Rester à la maison est possible, puisque les femmes centenaires actuelles, par exemple, ont un statut fonctionnel significativement meilleur que celles d’il y a 20 ans. « A part la toilette ou le fait de s’habiller, la majorité des centenaires est indépendante dans leurs activités de la vie quotidienne de base », précise le professeur. Cette autonomie physique est toutefois intimement liée aux liens sociaux de la personne. « Plus une personne âgée se sent seule, plus le déclin fonctionnel moteur sera accéléré. » C’est pourquoi, le chef du Service de gériatrie et de réadaptation gériatrique au CHUV a prodigué quelques conseils afin de « bien vieillir » : une activité physique hebdomadaire d’une demi-heure environ, une bonne alimentation (en adoptant une diète dite méditerranéenne) et surtout un maintien des relations sociales.
Une évolution des logements nécessaires
Si le fait de « vieillir chez soi » rencontre un large consensus, la réalité de l’immobilier est toute autre. Selon Tristan Gratier, directeur de Pro Senectute Vaud, les logements sont actuellement inadaptés. Jugés trop grands, accidentogènes, mal situés et parfois trop chers, ils augmentent les risques de chute, d’épuisement et de malnutrition, voire d’isolement.

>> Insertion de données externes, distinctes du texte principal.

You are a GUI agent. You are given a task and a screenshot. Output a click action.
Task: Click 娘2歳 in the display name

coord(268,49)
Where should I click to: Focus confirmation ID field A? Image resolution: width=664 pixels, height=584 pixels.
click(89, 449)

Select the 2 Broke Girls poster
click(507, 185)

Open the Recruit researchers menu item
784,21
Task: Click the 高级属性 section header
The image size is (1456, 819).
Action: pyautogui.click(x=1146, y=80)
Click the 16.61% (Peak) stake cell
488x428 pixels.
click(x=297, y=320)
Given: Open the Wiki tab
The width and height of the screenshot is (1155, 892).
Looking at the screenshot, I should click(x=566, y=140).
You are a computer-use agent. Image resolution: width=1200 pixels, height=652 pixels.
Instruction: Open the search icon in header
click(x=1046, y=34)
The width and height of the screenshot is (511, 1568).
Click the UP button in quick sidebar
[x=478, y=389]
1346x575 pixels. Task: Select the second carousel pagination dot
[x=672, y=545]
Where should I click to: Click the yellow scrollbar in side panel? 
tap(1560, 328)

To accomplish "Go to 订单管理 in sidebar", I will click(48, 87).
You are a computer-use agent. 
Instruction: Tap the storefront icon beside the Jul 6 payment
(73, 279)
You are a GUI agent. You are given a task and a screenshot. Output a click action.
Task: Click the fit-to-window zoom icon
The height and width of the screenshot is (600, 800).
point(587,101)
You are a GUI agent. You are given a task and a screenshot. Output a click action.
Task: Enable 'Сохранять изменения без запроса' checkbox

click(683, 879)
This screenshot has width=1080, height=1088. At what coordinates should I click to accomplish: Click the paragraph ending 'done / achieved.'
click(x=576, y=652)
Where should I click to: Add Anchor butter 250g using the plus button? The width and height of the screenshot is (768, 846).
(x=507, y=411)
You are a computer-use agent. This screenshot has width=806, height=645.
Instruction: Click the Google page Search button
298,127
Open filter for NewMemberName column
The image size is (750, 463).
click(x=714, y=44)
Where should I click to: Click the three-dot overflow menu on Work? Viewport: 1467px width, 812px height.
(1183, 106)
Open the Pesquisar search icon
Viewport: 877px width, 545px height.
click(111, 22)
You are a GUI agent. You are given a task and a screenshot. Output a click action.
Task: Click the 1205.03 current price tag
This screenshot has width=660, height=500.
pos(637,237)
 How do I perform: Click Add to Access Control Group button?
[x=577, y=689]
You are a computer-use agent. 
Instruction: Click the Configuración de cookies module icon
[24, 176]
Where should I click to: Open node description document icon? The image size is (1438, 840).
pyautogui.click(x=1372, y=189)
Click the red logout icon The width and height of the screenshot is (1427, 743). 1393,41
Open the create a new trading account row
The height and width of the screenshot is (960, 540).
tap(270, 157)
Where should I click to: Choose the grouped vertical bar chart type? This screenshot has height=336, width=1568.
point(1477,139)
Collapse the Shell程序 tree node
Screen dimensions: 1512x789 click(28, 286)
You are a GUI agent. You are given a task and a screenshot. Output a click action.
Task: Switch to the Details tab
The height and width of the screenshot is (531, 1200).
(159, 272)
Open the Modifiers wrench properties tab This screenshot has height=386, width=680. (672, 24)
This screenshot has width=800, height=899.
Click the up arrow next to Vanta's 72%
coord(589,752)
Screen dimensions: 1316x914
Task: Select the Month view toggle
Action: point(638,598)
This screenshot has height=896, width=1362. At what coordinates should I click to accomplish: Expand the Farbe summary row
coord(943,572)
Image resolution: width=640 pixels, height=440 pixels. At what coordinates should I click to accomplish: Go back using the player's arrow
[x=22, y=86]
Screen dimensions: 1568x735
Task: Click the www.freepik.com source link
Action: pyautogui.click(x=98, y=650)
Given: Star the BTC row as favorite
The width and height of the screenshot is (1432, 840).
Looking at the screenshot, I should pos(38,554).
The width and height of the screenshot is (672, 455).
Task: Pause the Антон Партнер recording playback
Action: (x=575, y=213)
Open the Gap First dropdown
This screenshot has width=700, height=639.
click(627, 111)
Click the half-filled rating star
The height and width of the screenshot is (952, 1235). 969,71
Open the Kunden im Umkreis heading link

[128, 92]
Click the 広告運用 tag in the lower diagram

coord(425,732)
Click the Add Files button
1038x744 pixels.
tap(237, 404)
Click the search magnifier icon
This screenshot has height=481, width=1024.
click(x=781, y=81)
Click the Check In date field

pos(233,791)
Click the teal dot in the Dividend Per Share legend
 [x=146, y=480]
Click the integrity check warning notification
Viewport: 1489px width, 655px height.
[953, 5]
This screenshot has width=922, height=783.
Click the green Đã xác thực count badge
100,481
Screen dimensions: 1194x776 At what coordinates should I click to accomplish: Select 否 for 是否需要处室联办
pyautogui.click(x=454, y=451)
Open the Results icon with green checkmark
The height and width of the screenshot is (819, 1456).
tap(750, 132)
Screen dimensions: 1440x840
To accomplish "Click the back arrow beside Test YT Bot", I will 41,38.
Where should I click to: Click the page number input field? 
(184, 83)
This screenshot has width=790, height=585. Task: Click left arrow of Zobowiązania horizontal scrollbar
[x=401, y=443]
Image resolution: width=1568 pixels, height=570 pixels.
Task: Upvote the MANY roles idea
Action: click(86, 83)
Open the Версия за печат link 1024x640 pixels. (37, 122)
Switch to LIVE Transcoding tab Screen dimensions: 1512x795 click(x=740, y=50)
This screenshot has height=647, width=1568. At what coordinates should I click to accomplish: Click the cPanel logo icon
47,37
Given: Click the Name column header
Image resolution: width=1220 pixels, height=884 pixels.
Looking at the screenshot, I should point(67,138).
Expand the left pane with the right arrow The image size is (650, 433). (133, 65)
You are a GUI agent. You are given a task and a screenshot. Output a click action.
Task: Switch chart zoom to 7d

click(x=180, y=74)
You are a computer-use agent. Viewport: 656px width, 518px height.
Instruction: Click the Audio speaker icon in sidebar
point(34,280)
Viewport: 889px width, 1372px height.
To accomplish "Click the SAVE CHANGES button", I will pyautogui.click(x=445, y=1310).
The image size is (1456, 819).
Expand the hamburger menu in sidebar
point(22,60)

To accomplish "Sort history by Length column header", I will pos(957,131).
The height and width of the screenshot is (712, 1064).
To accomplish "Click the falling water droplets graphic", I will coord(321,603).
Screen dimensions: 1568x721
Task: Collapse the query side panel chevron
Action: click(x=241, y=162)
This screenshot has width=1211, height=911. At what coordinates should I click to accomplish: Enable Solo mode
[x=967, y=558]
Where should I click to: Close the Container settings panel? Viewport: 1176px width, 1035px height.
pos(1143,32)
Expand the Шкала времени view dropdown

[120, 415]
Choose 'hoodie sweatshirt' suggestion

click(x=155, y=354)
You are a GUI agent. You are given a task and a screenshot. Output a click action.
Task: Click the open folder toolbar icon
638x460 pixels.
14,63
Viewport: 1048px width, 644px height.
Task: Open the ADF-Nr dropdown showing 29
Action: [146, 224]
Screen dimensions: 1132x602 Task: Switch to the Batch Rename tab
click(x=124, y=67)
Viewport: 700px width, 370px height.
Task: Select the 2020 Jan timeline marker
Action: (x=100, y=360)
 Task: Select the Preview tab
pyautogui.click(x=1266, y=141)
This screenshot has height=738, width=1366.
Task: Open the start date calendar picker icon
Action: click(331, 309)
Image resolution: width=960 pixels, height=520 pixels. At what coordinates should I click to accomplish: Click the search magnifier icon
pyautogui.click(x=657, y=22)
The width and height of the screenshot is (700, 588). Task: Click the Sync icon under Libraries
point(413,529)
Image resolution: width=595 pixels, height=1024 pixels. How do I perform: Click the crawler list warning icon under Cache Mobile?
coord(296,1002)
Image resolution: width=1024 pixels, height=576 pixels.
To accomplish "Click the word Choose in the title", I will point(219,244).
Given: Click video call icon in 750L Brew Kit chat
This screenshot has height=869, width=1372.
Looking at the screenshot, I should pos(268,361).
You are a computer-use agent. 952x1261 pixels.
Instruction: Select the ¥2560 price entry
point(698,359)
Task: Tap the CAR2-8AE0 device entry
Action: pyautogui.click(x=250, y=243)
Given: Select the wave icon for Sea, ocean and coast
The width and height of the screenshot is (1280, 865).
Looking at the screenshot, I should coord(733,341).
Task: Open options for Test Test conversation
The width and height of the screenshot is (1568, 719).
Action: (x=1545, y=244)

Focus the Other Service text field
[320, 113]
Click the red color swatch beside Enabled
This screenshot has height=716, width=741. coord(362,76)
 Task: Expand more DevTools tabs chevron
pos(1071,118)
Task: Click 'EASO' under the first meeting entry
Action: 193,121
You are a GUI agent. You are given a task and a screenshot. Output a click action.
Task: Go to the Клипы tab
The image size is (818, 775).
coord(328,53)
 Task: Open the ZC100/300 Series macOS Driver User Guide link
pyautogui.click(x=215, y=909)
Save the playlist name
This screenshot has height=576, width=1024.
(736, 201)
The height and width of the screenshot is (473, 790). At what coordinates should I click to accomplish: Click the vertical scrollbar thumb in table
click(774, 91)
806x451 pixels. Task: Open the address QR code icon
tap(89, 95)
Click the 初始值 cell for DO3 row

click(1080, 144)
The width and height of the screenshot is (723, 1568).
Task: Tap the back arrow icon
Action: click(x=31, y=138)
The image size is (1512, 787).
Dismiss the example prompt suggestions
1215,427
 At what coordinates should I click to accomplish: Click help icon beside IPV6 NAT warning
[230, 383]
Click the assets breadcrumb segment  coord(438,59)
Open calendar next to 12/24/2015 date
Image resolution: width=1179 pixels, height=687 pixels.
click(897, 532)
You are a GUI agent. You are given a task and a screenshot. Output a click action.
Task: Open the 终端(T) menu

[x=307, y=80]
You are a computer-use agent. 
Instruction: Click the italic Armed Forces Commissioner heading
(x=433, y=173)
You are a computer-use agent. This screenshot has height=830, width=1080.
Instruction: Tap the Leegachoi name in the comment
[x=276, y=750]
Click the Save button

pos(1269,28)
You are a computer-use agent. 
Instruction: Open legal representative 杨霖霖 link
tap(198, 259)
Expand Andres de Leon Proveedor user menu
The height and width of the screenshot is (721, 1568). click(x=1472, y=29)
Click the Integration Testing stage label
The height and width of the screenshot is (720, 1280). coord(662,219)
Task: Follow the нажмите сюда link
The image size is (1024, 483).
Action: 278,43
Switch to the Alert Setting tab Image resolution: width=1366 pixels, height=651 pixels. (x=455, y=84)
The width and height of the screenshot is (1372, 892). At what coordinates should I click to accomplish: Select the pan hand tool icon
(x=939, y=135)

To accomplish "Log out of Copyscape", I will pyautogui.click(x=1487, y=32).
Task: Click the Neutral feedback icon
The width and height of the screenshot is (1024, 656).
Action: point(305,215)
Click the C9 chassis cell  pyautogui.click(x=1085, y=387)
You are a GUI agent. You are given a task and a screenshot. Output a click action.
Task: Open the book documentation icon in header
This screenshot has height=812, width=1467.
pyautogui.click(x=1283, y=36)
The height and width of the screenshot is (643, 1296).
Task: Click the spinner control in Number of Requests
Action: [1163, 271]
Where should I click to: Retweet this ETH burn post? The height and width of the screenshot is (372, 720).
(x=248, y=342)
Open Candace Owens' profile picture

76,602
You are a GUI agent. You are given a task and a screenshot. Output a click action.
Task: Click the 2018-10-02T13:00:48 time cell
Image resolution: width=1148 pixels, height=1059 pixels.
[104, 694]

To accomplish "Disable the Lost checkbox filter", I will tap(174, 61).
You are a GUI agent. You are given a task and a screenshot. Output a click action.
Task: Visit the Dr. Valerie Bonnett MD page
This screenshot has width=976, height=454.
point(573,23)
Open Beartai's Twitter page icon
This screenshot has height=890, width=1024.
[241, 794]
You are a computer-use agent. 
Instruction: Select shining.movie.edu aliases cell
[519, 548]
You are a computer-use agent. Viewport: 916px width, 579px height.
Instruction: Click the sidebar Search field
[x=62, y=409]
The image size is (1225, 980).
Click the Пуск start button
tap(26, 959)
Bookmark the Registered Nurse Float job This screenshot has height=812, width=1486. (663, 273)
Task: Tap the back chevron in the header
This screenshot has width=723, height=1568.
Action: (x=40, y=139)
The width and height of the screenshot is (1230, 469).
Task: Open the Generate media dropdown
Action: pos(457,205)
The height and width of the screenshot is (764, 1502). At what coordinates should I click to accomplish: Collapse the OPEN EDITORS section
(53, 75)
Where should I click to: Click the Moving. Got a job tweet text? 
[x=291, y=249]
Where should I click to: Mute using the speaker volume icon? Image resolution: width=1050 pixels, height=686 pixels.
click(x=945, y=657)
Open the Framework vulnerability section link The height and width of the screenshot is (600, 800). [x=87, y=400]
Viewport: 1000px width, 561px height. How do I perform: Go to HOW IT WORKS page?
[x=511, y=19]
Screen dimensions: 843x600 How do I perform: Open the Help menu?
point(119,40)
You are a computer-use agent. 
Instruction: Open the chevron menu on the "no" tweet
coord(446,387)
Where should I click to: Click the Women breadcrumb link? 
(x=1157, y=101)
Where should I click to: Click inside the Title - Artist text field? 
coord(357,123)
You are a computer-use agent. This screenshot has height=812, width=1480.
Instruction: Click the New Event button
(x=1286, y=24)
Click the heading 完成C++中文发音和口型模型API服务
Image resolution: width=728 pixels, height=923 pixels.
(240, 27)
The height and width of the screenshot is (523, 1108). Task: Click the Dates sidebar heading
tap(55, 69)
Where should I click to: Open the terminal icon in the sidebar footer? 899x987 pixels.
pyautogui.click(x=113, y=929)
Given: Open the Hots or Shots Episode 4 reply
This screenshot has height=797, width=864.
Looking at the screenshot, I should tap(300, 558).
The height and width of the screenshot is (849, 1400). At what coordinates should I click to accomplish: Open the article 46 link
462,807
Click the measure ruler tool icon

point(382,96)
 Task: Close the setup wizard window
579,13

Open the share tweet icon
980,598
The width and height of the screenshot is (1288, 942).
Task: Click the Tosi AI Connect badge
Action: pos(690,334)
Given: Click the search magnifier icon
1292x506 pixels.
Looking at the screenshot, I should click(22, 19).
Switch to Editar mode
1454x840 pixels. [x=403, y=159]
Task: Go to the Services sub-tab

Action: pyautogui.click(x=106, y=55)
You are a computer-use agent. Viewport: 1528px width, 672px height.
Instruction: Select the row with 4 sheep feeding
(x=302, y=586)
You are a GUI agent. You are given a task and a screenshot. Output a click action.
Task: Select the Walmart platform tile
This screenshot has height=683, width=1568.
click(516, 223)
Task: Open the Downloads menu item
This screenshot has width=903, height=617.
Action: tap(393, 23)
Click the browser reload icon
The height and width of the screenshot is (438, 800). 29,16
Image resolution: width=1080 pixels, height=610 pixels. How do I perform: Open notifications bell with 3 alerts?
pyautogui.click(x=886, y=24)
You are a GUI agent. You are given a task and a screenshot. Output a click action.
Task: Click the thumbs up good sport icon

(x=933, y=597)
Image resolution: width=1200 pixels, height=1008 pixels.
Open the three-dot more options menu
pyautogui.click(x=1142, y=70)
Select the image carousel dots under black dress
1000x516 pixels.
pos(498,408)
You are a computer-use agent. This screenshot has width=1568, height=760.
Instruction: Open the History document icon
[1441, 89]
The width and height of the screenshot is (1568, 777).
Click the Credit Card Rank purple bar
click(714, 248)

Pour inverser la tendance, Tristan Gratier milite pour une mixité générationnelle et sociale dans les villes et villages ainsi que dans les quartiers.
A ceci s’ajoute également la question du financement. En effet, les jeunes retraités sont souvent confrontés à un dilemme : faut-il profiter de la vie pendant qu’on peut encore quitte à tout dépenser, ou investir dans une fin de vie « chez soi » conforme à ses attentes ? D’autant plus que de nombreux seniors, surtout dans la période charnière « 60-80 ans » ne disposent plus des moyens financiers de leur vie active.
Une politique vaudoise socio-sanitaire
Face à cette problématique, les interlocuteurs dessinent des solutions différentes. Du côté du canton de Vaud, la Conseillère d’Etat Rebecca Ruiz, souhaite mettre en place son programme « Vieillir 2030 ». Lancé en 2021, ce projet regroupe 130 personnes dont des représentants de communes, d’organismes des seniors, d’institutions paraétatiques et privées. L’objectif est de développer des mesures spécifiques pour tenir compte des besoins des groupes vulnérables, de maintenir le bien-être général des seniors et lutter contre les inégalités sociales. Une des mesures concrètes est de retarder l’entrée en EMS d’une année ou deux en diversifiant l’offre de logements adaptés. « Les seniors du canton de Vaud bénéficieront de conditions favorables qui leur permettront de vivre et vieillir au sein d’une société bienveillante », résume Rebecca Ruiz. L’institution Pro Senectute vise la modernisation de 40'000 logements. Parmi les projets de construction figure notamment les futures habitations aux Plaines-du-Loup. Dans ce futur éco-quartier du Nord de Lausanne, les liens sociétaux et la mixité générationnelle seront renforcées.
Autre solution : créer de nouveaux produits d’assurance. En effet, de nombreux pays développés proposent des solutions de financement couvrant la perte d’autonomie au grand âge. En Suisse, l’offre d’assurance n’est que marginale, comme l’a rappelé Michel Fuino, actuaire de Retraites Populaires. Pourtant, une prise en charge complète des coûts par l’État ne se fait qu’à condition d’avoir épuisé sa fortune personnelle. Dans ce contexte, l’assurance offre en premier lieu la garantie de disposer des ressources financières nécessaires en cas de perte d’autonomie. C’est pourquoi Retraites Populaires planche sur des solutions adaptées en matière de prêts hypothécaires pour optimiser le bien immobilier par exemple. La mise à disposition d’un service d’assistant/e de vie financé, par exemple avec une rente viagère en collaboration avec des partenaires reconnus, se dessine comme une solution envisageable.